Slitting the throat is not the fastest nor the most humane, because it is not instant and time until death varies a lot by skill. 
We use a 22 rifle on our mini sheep at 7-9mo and adult PB pigs. Not sure if that would work on horned sheep or larger breeds of sheep, though.


----------



## Delvan (Jun 19, 2015)

Realistically, a .22lr pistol would probably work out better for you. Placing it on the back of the skull / vertebrae would be best for a "dispatch method" of use. I've even seen people use .22lr for much larger animals as a dispatch. A rifle would be fairly difficult to use, as opposed to a pistol. Some recommendations would be ones like the Ruger SR22, Walther P22, and the Smith & Wesson M&P 22.


----------



## InvalidID (Feb 18, 2011)

I've used a 22 pistol to put down very sick and injured Holsteins before so I'd assume a goat would be no problem. It's a matter of placement, a shot to the back of the head where the neck and skull meet always worked for me.


----------



## mustangglp (Jul 7, 2015)

A 10/22 is fine choice for a rifle I wouldn't recommend a pistol as you will need to be able to put every shot within a target the size of a walnut from what ever distance you shoot from be it 20 inches or 20 feet. Also be sure of your back stop as a 22lr can go mile and a half.


----------



## Delvan (Jun 19, 2015)

If your using a .22lr as a dispatch, you don't want to use it from a distance. Put the pistol right up against the base of the skull (I usually recommend pointing downwards with you standing off to the side) and pull the trigger. There is no aiming needed, and your backstop is the ground. As long as your sure of your feet and noone is standing under the animal's head when you fire, it should be fine. Besides, at that point, the .22lr round has gone through several layers of bone / brain matter, I doubt it has much more penetration power if it leaves the head. There is no need to stand a ways away from the animal during dispatch.


----------



## mustangglp (Jul 7, 2015)

Mine are not pets they would be in a small pin and with some feed one could get with in five or ten feet at that range I can stack rounds in the same hole all day long. Putting it against the forehead would not be posble with my sheep without tying it up! Another consideration for me is the report is twice as loud on a pistol it's legal for me to shoot livestock but I do have neighbors so I like to keep a low key. And no there not much danger of the bullet exiting did shoot a steer with a 22 mag once and it did exit the back of the neck
Gary


----------



## simi-steading (Sep 27, 2012)

I use a 10/22 for all my pigs. We instantly dropped a 1800lb bull last year with a 10/22 from about 25 yards.... 

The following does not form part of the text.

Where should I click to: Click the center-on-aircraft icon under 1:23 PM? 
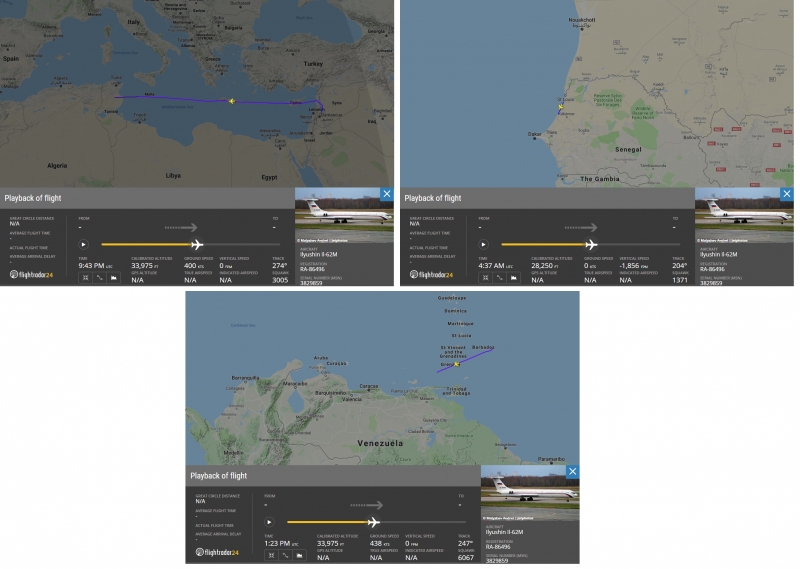point(270,555)
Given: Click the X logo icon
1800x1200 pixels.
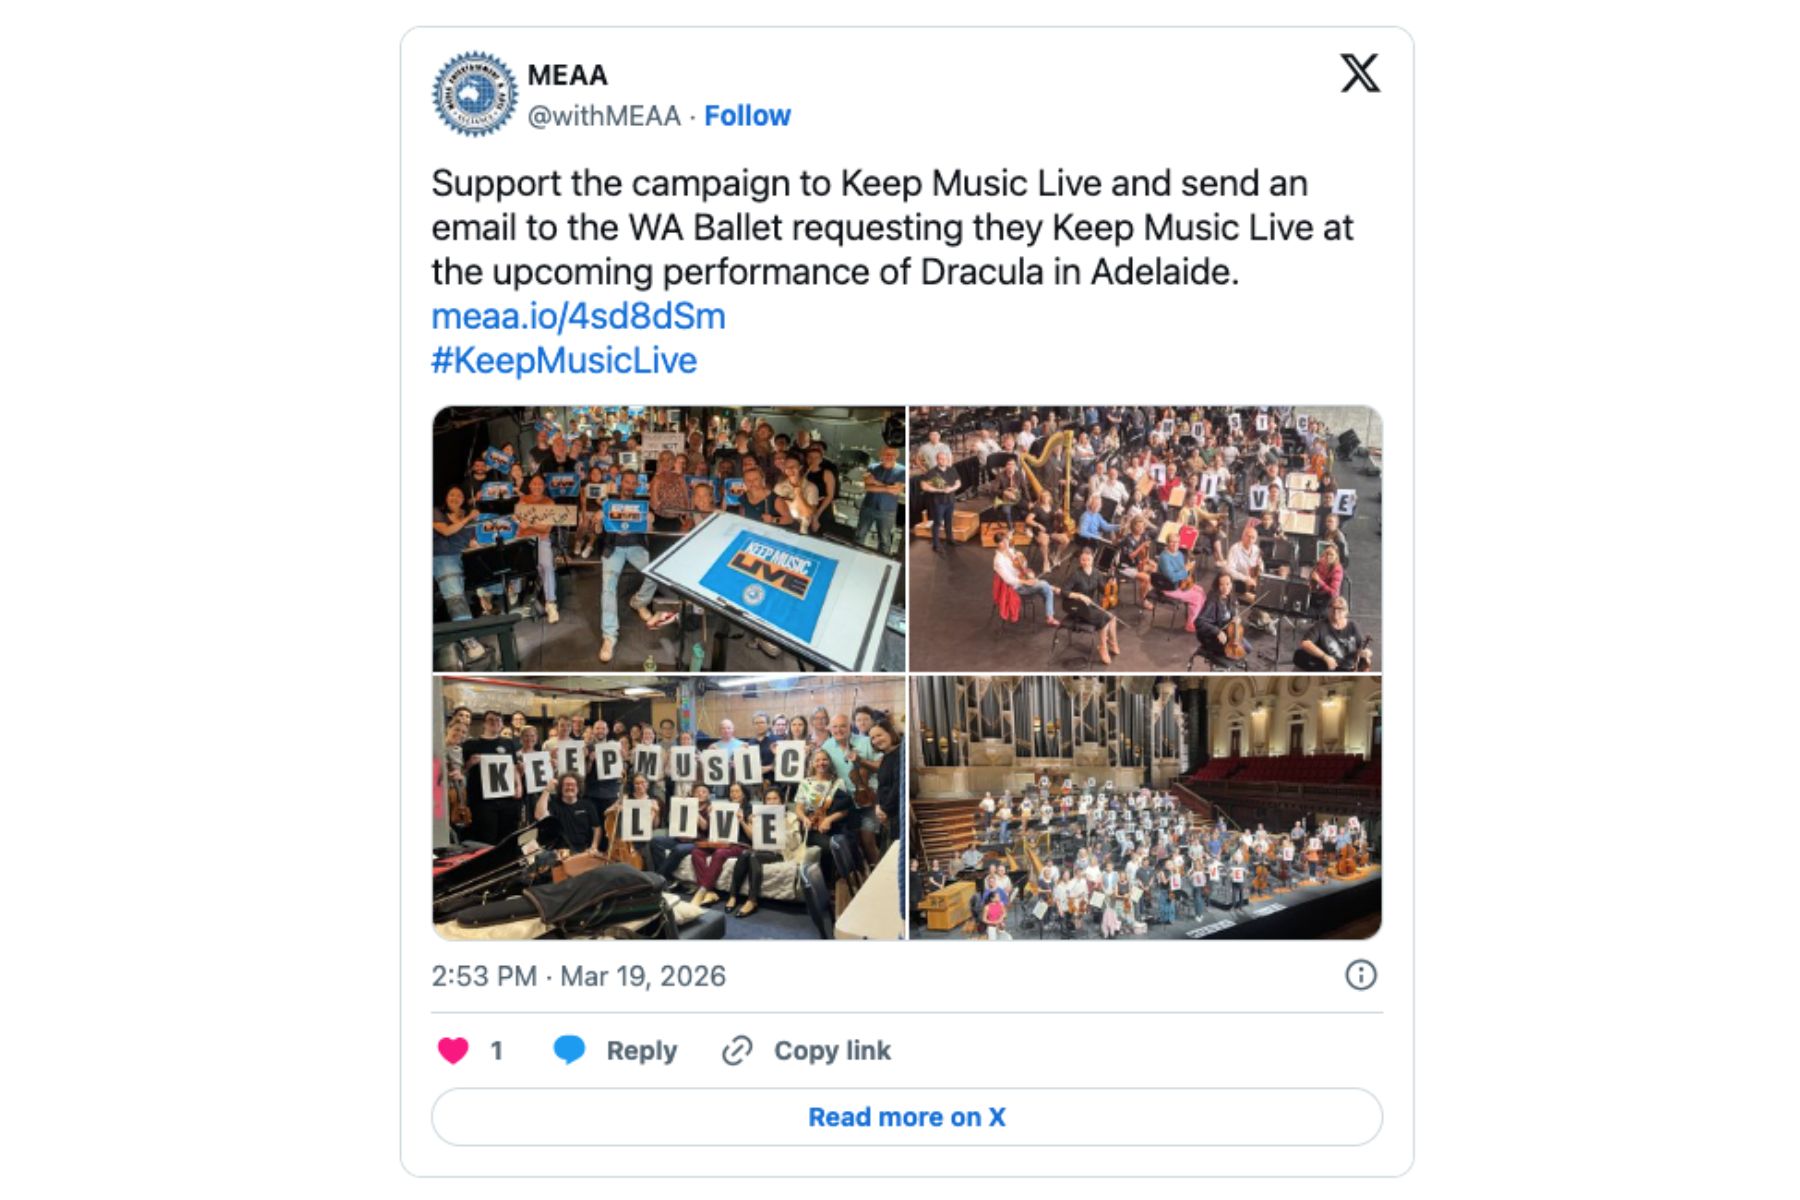Looking at the screenshot, I should pos(1359,73).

You want to stun the animal.. a .22 will do that if placed right. Then bleed out by slitting the throat.

Depending on the animal, you can either place it against the head, or use if from a distance... I use mine one handed up close quite often for dispatching and have well placed shots.


----------



## haypoint (Oct 4, 2006)

A .22 pistol would be easy to handle when dispatching a sheep. But that is about the end of its usefulness. I recommend a Ruger 10/22. When you need to get rid of some red squirrels or any other little pest, they can be quite accurate. Might deter coyotes, too. It isn't a .223, but rugged and easy to use.


----------



## GREENCOUNTYPETE (Jul 25, 2006)

the 10/22 is a quality firearm , made by a reputable manufacturer with excellent customer service


----------